━━ DATA RECORDS
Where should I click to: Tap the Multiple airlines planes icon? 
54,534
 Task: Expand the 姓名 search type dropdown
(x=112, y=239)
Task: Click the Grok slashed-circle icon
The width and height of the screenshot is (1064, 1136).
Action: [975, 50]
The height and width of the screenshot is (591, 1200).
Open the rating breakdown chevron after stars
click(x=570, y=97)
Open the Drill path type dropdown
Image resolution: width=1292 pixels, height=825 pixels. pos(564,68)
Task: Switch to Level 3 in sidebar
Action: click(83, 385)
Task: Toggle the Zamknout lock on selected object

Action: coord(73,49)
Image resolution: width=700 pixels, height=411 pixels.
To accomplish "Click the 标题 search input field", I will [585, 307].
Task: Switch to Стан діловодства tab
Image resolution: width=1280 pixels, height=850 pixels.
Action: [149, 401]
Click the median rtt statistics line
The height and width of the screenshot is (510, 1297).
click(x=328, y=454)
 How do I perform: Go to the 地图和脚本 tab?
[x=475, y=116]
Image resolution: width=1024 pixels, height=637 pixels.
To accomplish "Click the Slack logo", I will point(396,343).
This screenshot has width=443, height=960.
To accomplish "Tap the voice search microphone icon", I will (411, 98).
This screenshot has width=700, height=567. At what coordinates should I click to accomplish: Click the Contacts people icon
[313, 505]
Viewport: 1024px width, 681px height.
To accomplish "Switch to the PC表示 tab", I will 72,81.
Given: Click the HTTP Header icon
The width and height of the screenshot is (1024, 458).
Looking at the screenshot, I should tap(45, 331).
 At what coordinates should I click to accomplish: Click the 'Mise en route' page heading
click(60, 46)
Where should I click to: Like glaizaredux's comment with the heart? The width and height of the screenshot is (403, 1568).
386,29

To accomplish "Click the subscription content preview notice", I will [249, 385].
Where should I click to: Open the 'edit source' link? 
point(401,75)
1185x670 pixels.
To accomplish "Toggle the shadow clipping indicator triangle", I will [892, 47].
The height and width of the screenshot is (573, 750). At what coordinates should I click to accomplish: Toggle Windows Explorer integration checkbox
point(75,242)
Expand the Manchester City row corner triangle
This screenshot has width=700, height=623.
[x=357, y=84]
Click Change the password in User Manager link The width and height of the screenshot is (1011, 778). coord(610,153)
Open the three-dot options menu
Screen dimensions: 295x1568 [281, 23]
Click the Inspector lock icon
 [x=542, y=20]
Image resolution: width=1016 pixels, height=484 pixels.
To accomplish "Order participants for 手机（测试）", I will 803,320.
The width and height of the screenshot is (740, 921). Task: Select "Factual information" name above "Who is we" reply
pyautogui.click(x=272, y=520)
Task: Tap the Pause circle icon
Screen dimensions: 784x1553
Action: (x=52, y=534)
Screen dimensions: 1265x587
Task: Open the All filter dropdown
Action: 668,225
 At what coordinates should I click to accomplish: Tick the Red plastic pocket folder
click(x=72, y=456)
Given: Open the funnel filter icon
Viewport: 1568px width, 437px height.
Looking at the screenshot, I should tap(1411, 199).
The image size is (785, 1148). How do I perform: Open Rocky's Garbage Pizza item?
━━━━
### WORK ITEM
All lines from the line containing "Given: Open the funnel filter icon" through the end of the listing above are to be duplicated exactly; include both ends and nothing further.

### EXERCISE SOLUTION
Given: Open the funnel filter icon
Viewport: 1568px width, 437px height.
Looking at the screenshot, I should tap(1411, 199).
The image size is (785, 1148). How do I perform: Open Rocky's Garbage Pizza item?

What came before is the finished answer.